━━ Dataset records

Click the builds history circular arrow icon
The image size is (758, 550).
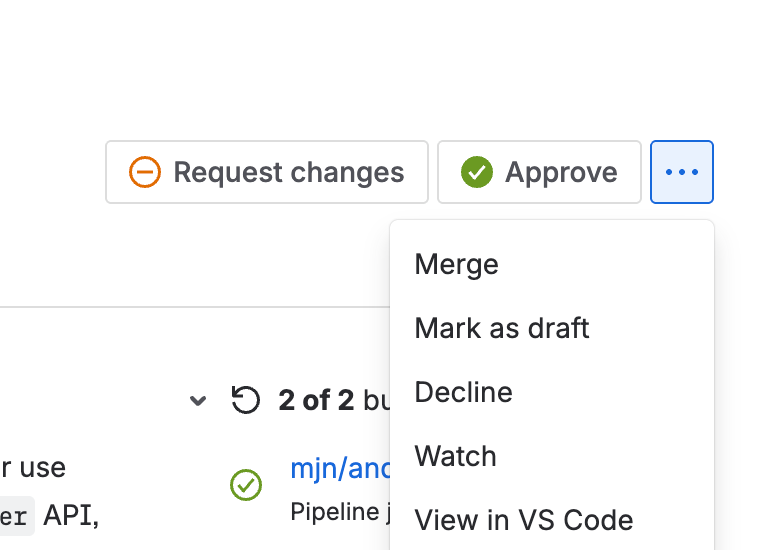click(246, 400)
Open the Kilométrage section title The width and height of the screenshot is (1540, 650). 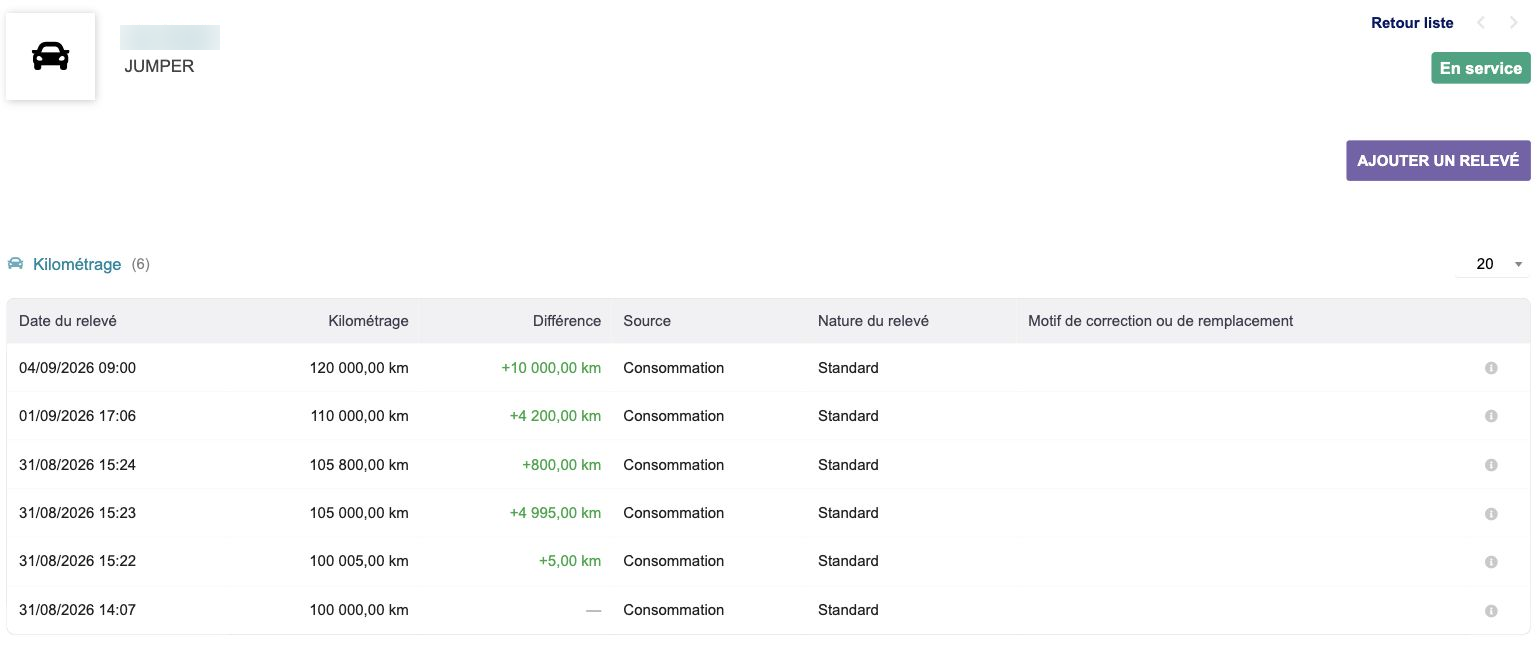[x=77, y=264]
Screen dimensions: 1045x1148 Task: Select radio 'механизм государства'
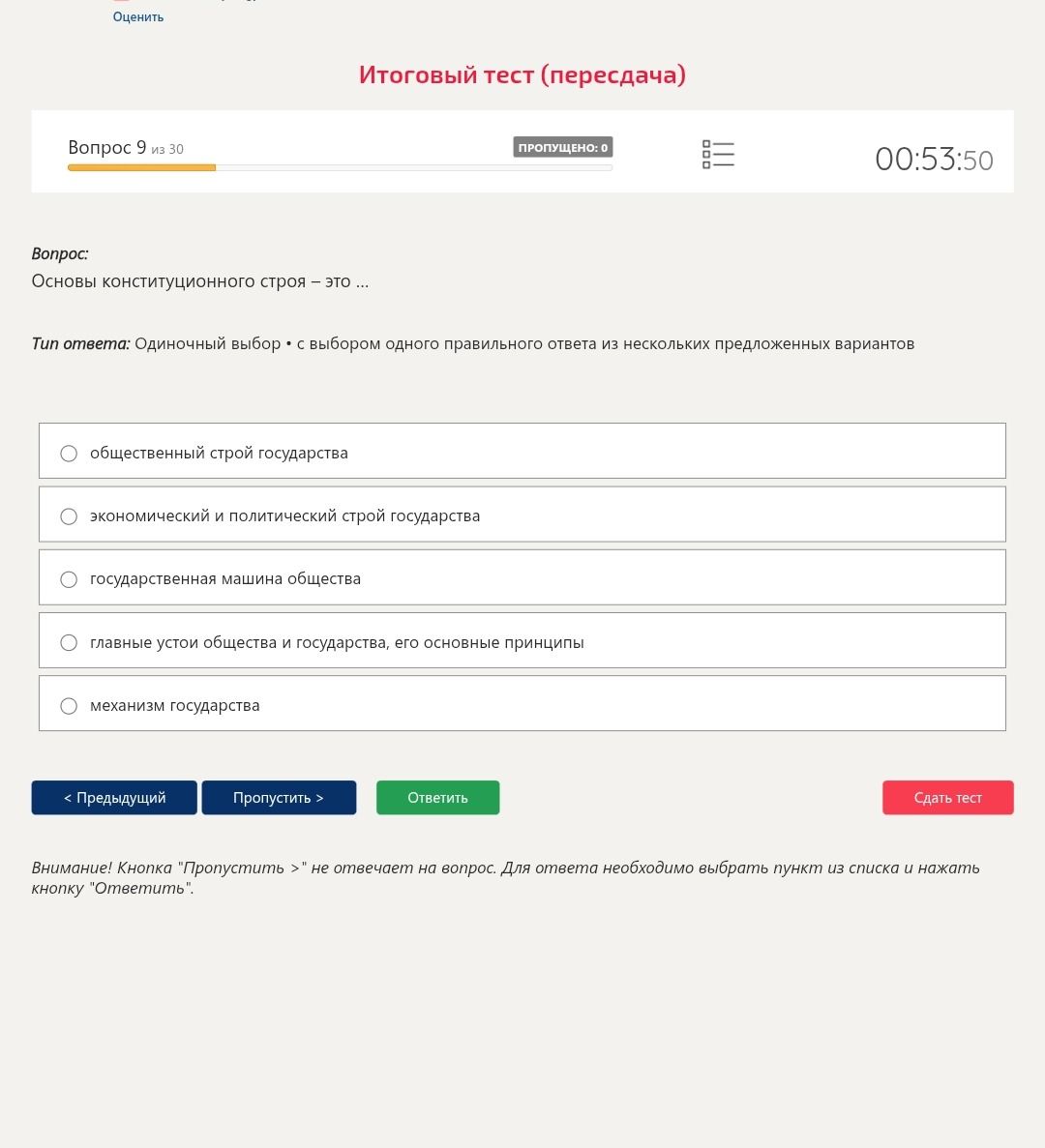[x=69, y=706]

━━━━
━━ Dataset records

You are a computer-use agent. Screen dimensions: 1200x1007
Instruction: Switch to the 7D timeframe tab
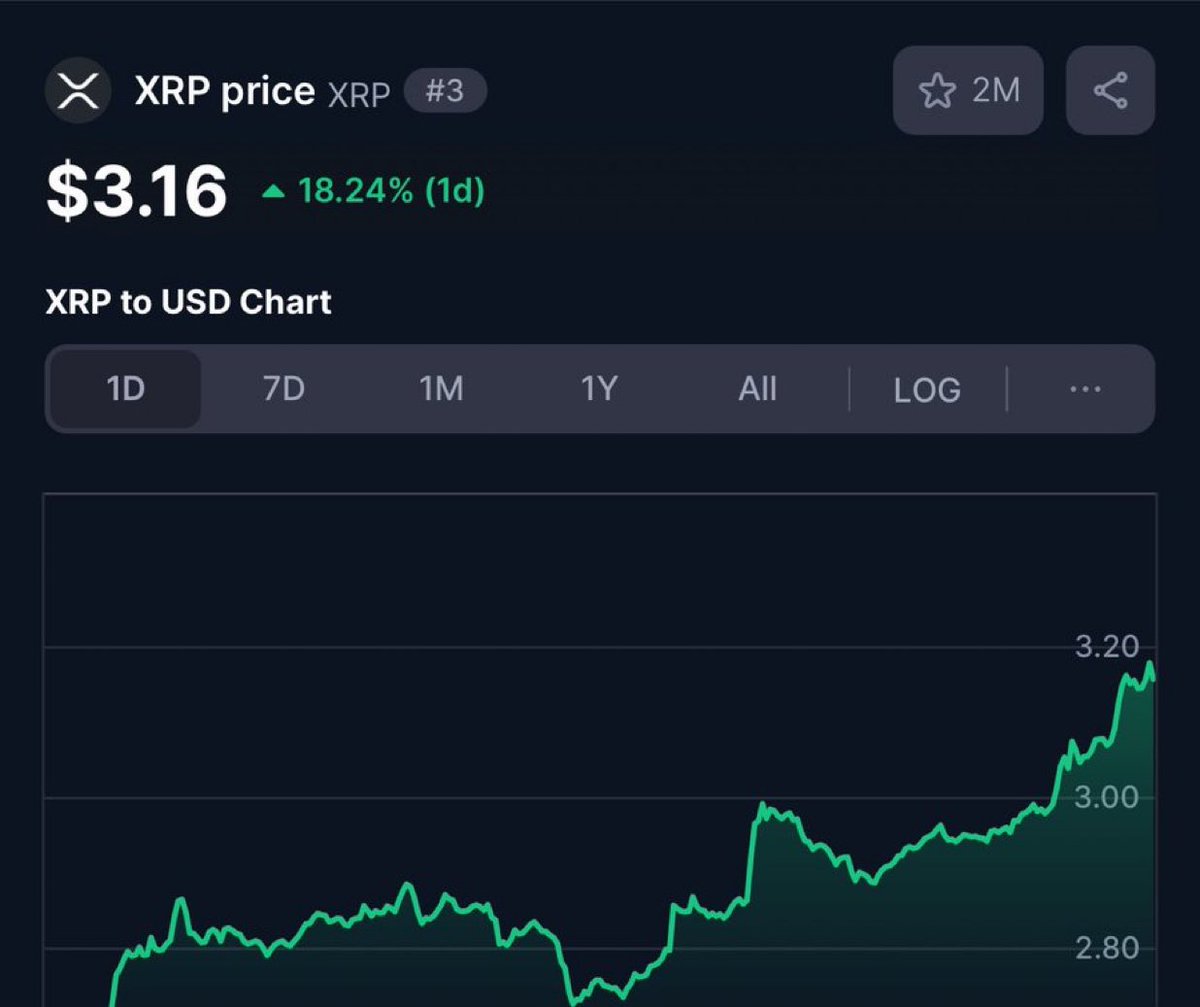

━━━━

#### Task details:
Please, from the material above, copy only the lines from the line with "You are a computer-use" up to and including the line with "Instruction: Switch to the 7D timeframe tab", exactly as written.

#### Reply to the exercise:
You are a computer-use agent. Screen dimensions: 1200x1007
Instruction: Switch to the 7D timeframe tab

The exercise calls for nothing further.